Module 11

So you want to filter out bad segmentations

This lesson adapts `3_sklearn_segmentation_filtering.ipynb`, which combines instance segmentation, morphological measurements, and classification to identify badly segmented cells.

Estimated time: 75 to 105 min Main tools: scikit-image, SciPy, scikit-learn

Main technical steps from the notebook

  1. Load phase-contrast and binary-mask images.
  2. Fill holes in binary masks.
  3. Create a distance transform.
  4. Find local maxima as markers.
  5. Use watershed to split touching cells into instances.
  6. Measure morphological features.
  7. Train a classifier to detect badly segmented objects.

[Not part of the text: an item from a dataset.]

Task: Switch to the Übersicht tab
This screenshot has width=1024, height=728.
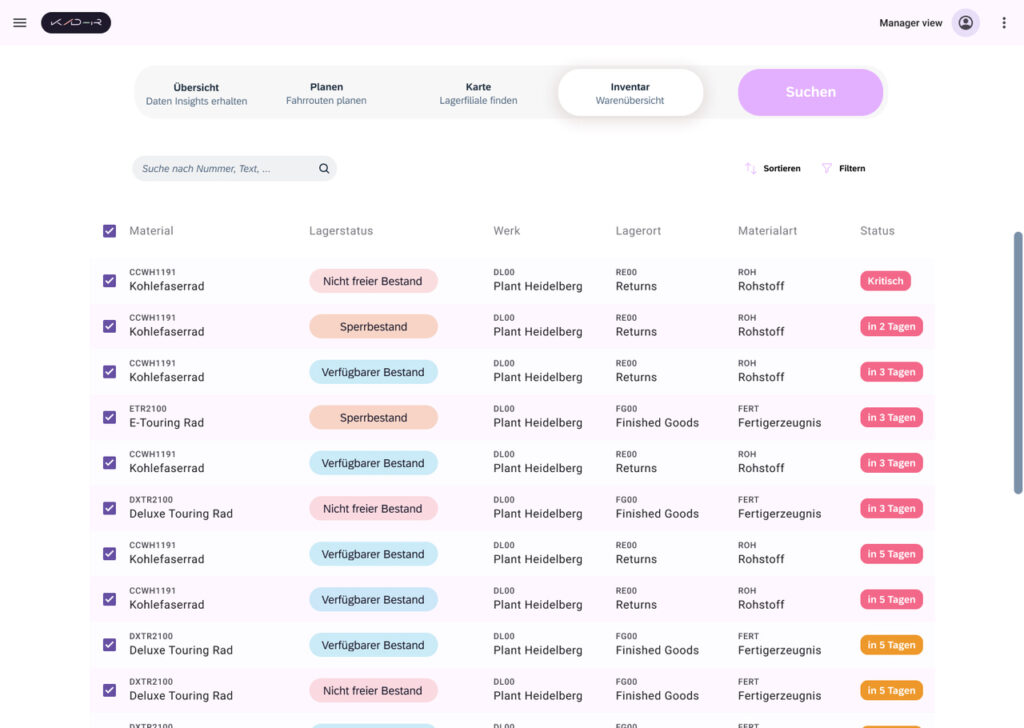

Why this notebook is especially useful

It teaches a realistic workflow problem rather than an abstract one. In real projects, segmentation errors are common, and a large part of analysis work is deciding which objects to trust.

Website teaching structure

Part 1: build the instance segmentation

Start from the binary mask and show why touching cells are a problem. Walk through hole filling, distance transforms, local maxima, and watershed one step at a time.

Part 2: measure morphology

Once individual objects exist, connect them to per-cell measurements. This is a nice bridge back to the earlier classification module.

Part 3: classify segmentation quality

Present this not as “AI fixes everything,” but as a pragmatic way to reduce manual cleanup by identifying likely bad segmentations.

Representative code examples

Load images and fill holes

from skimage.io import imread
from scipy.ndimage import binary_fill_holes

phase = imread("../data/images/wt_phase_contrast.tif")
mask = imread("../data/images/wt_mask.tif")
filled_mask = binary_fill_holes(mask)

Distance transform and markers

import numpy as np
from scipy.ndimage import distance_transform_edt, label
from skimage.feature import peak_local_max

distances = distance_transform_edt(filled_mask)
coordinates = peak_local_max(distances, labels=filled_mask)
coordinates_tuple = tuple(coordinates.T)
local_maxima = np.zeros_like(filled_mask, dtype=bool)
local_maxima[coordinates_tuple] = True
markers = label(local_maxima)[0]

Watershed

from skimage.segmentation import watershed

labels = watershed(-distances, markers, mask=filled_mask)

Important reasoning skill

Learners should be encouraged to inspect failures visually. A classifier that filters segmentations is only useful if the labels used for training reflect the biological and analytical goals of the study.

Exercises worth integrating

  1. Display the phase image and mask side by side.
  2. Show the hole-filled mask and explain what changed.
  3. Display the distance transform and marker image.
  4. Run watershed and inspect where it succeeds or fails.
  5. Use measured features to train a classifier for segmentation quality.